Before Bletchley Park could break the German war machine’s code, its daily military communications had to be monitored and recording by "the Listening Service" - the wartime department whose bases moved with every theatre of war: Cairo, Malta, Gibraltar, Iraq, Cyprus, as well as having listening stations along the eastern coast of Britain to intercept radio traffic in the European theatre. This is the story of the - usually very young - men and women sent out to far-flung outposts to listen in for Bletchley Park, an oral history of exotic locations and ordinary lives turned upside down by a sudden remote posting - the heady nightlife in Cairo, filing cabinets full of snakes in North Africa, and flights out to Delhi by luxurious flying boat.

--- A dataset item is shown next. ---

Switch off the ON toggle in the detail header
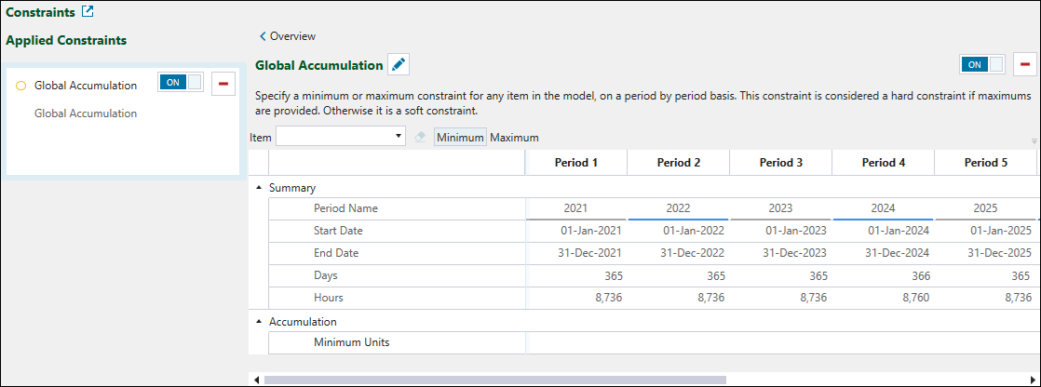The image size is (1041, 387). (982, 64)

©2012 Sinclair McKay (P)2012 Audible Ltd
"A Truly Fascinating Read"
I found this book to be especially interesting because it covers so much that I never had an inkling about before. I should have, but it just never occurred to me. Common sense should have told me that the program had to have had existed. I read about Enigma and the Benchley code breakers practically ad nauseam and never once wondered how they came by all those codes they were breaking in the first place.

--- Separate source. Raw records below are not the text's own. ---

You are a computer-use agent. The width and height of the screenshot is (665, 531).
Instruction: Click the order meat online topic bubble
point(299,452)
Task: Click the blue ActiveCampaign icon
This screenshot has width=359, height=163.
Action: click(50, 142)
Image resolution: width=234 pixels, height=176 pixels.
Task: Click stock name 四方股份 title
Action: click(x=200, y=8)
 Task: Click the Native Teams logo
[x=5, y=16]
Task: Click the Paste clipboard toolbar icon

The book gives a fascinating insight into the critical information-gathering role women played in both the European and Far Eastern theatres of war, many of them barely out of their teens - were frequently located at various, and generally extremely isolated, locations in the UK. But many of them were also shipped off to exotic overseas locations which, occasionally, were dangerously close to the front line. It was inevitable that many of the girls had to put up with decidedly chauvinistic comments from both troops and officers who, completely ignorant of what the girls were doing, considered the battlefield no place for women. The feminist in me loves the fact that in the 1940's women in this program managed by sheer ability to overcome the "don't worry your pretty little head" or the "just hand me the bullets honey while I fire the gun" myth.

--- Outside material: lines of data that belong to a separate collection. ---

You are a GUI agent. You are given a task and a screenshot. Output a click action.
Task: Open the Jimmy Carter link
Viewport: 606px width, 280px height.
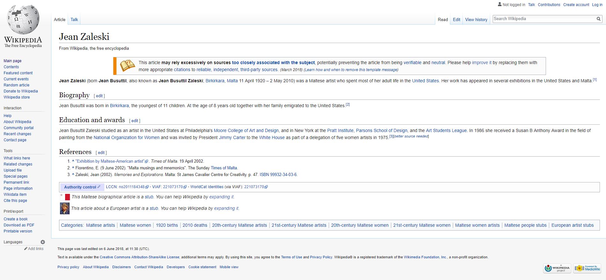(232, 137)

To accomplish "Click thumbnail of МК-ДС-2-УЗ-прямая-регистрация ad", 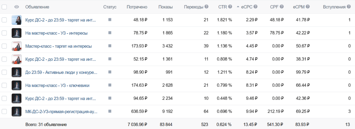I will coord(17,112).
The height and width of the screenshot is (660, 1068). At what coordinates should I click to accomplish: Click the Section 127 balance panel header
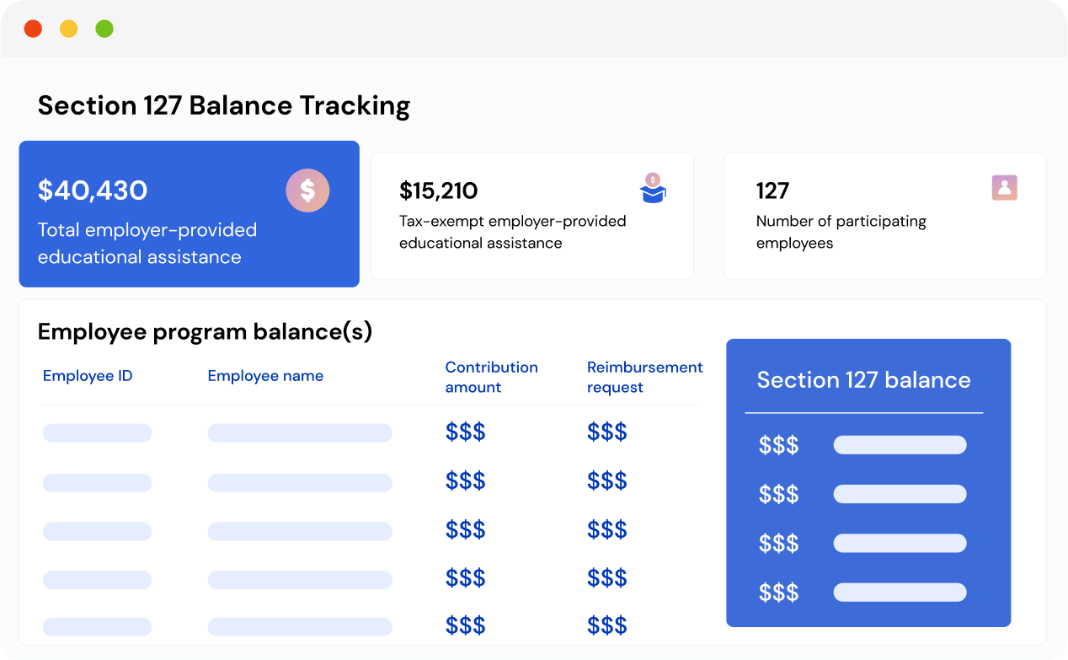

"Unsung heroes, but no "James Bond" moments"
The story of the people who monitored enemy radio traffic for the Brits and passed it on to Bletchley Park for crypt-analysis consists of long periods of boredom punctuated with occasional episodes of excitement. The book credits the essential but un-glamorous work of the people who collected the raw material for the boffins to work on.
Unfortunately, the book is much longer than it needs to be. Most people's entire careers can be summed up as "we sat at a radio every night for 5 years and one time something interesting happened."
The author correctly wants to acknowledge the risks and sacrifices these people made for the war effort, but the plain truth is that the work was not terribly exciting and dwelling on the details does not make it more interesting. The book mostly chronicles bureaucratic pettiness and occasional brushes with danger.
Many of these people never told their families about the hours they spent at this important work and they do deserve to be honored for their labor. But there is not enough material to sustain 12 hours of reading.